6. Mme A C a été admise au bénéfice de l'aide juridictionnelle. Par suite, son avocate peut se prévaloir des dispositions de l'article 37 de la loi du 10 juillet 1991 et de l'article L. 761-1 du code de justice administrative. Il y a lieu, dans les circonstances de l'espèce, sous réserve que Me Jarno, avocate de Mme A C renonce à percevoir la somme correspondant à la part contributive de l'État au titre de l'aide juridictionnelle, de mettre à la charge de l'État le versement de la somme de 1 000 euros à Me Jarno.

D E C I D E :

Article 1er : L'arrêté du préfet des Bouches-du-Rhône du 8 octobre 2024 est annulé.

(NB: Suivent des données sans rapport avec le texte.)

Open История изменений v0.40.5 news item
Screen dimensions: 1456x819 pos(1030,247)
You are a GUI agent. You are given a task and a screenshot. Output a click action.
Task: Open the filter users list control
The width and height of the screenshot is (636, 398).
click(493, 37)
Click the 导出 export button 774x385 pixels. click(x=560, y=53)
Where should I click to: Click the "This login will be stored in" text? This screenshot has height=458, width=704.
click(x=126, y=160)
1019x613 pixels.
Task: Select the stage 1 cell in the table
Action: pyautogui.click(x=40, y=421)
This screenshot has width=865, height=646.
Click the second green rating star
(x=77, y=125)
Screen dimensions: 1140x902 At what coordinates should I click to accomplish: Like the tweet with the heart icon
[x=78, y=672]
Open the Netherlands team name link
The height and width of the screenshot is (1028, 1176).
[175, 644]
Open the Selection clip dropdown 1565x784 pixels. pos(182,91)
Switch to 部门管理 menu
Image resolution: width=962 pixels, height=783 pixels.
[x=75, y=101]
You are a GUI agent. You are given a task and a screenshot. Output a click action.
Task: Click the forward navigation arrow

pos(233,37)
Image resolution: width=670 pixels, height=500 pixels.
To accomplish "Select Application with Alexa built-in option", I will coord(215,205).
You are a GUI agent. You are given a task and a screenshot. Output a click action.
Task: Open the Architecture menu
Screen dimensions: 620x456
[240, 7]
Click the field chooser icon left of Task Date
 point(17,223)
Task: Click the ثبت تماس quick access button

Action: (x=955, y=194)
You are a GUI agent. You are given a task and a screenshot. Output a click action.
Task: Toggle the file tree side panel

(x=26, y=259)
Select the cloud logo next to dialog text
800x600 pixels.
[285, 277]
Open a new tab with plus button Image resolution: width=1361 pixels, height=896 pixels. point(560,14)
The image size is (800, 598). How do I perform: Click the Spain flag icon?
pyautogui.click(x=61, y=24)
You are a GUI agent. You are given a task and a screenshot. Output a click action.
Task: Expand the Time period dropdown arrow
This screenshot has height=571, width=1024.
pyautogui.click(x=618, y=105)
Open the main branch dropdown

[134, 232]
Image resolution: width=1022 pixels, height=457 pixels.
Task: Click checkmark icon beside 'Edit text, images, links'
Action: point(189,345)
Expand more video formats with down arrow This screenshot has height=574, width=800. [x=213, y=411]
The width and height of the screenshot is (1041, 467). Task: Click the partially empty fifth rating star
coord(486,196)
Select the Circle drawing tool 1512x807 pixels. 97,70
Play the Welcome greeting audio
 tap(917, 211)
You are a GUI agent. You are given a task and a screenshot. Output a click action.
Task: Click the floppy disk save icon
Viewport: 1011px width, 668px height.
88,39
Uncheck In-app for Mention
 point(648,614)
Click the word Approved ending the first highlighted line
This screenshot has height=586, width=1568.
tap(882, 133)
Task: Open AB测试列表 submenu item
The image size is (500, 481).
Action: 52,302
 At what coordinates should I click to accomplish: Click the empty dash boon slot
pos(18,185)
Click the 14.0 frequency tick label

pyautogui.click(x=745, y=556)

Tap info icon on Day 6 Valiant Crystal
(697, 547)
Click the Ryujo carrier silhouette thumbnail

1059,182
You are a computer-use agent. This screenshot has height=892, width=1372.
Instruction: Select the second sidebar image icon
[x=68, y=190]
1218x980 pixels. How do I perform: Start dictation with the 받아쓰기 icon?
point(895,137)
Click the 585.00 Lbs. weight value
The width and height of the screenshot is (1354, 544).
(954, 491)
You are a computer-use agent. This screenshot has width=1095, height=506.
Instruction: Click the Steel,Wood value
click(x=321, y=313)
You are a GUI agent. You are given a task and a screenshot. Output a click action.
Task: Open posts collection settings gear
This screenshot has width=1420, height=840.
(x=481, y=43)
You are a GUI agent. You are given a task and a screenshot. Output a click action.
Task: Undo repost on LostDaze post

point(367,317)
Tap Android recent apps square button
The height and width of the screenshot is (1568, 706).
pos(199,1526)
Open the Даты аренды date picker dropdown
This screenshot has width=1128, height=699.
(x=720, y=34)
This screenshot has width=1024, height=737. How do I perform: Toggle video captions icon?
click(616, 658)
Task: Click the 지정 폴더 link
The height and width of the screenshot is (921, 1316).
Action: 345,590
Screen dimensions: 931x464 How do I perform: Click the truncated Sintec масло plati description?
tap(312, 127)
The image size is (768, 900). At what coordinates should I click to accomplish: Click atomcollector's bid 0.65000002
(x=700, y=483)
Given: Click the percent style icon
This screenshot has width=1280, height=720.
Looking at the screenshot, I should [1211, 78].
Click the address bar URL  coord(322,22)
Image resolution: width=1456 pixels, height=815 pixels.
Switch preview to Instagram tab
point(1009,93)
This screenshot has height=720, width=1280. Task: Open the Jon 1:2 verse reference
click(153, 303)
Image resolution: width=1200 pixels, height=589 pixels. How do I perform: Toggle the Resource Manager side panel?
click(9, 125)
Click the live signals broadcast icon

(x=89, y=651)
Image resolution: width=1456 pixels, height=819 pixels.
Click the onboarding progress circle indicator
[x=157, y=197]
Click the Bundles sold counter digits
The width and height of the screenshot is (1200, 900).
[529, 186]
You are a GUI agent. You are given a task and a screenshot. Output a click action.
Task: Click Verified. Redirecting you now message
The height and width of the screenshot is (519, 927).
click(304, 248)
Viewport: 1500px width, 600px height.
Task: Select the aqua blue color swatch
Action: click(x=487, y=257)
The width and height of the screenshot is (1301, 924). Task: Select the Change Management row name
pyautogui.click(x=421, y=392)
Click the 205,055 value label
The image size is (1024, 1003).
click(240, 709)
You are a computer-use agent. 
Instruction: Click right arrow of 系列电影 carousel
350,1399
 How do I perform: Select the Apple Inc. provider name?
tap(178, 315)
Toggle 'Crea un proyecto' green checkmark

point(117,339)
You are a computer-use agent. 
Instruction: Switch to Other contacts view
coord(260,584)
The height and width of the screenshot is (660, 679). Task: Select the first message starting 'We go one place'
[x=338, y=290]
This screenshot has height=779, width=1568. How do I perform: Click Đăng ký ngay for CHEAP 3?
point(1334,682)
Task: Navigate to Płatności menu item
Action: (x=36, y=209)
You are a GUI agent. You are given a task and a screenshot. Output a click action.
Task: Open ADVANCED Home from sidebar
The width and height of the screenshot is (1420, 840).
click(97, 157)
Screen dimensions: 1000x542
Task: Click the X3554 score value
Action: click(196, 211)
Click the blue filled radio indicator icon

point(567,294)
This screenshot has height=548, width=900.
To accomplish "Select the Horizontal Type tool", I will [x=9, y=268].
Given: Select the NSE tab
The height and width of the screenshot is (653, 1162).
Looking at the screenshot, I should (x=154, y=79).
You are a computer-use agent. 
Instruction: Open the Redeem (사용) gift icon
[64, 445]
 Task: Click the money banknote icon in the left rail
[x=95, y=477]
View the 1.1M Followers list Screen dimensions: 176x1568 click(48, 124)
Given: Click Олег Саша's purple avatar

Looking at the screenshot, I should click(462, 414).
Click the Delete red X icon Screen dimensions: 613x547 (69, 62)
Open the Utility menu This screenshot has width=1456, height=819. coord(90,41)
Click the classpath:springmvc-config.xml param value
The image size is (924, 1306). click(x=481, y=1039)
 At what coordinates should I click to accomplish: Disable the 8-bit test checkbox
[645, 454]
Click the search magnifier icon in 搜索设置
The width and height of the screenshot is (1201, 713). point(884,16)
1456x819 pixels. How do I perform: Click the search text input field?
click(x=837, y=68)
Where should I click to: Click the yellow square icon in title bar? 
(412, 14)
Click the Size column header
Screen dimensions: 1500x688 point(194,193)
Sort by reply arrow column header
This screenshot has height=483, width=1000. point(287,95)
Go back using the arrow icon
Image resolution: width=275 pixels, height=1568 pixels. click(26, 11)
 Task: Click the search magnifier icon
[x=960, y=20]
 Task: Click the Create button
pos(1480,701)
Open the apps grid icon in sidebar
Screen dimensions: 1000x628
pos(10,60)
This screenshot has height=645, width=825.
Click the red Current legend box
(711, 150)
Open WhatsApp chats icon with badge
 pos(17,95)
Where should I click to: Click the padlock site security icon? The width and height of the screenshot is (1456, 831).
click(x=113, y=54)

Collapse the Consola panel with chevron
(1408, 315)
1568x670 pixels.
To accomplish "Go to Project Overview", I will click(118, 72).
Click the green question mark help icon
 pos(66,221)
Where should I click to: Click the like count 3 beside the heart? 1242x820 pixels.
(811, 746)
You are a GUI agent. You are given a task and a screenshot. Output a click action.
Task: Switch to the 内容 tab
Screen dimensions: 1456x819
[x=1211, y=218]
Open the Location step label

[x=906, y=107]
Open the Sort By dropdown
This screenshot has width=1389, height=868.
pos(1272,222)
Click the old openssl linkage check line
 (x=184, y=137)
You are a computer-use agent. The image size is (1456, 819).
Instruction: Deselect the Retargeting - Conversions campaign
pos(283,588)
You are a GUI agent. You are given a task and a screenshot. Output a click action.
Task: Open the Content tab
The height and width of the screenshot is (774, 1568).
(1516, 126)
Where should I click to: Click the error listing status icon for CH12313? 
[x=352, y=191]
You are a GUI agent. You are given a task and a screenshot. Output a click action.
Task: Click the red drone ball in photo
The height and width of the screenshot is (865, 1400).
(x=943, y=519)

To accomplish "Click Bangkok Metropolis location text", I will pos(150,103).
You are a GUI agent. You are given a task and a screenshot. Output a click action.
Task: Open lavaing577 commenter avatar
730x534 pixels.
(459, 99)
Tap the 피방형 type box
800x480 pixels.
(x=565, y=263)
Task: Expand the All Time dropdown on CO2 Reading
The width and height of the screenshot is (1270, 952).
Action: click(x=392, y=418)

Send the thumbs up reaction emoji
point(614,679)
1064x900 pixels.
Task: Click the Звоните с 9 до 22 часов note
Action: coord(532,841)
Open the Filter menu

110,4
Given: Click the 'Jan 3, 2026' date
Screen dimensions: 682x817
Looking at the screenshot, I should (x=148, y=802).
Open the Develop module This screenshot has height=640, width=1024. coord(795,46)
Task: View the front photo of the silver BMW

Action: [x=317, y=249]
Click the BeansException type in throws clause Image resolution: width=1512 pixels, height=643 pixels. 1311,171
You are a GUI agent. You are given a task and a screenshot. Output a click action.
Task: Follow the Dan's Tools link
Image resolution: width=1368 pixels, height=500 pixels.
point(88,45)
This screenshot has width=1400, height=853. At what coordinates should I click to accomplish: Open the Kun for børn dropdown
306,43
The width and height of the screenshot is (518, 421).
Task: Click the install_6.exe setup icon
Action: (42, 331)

Article 2 : Il est enjoint au préfet des Bouches-du-Rhône de délivrer à Mme A C un titre de séjour portant la mention " vie privée et familiale " dans le délai d'un mois à compter de la notification du présent jugement.

Article 3 : L'Etat versera à Me Jarno, avocate de M. A C, une somme de 1 000 euros en application des dispositions combinées de l'article 37 de la loi du 10 juillet 1991 et de l'article L. 761-1 du code de justice administrative, sous réserve de sa renonciation à percevoir la part contributive de l'Etat.

Article 4 : Le surplus de la requête est rejeté.

Article 5 : Le présent jugement sera notifié à Mme A C et au préfet des Bouches-du-Rhône.

Copie en sera adressée au ministre de l'intérieur et au procureur de la République près le tribunal judiciaire de Marseille.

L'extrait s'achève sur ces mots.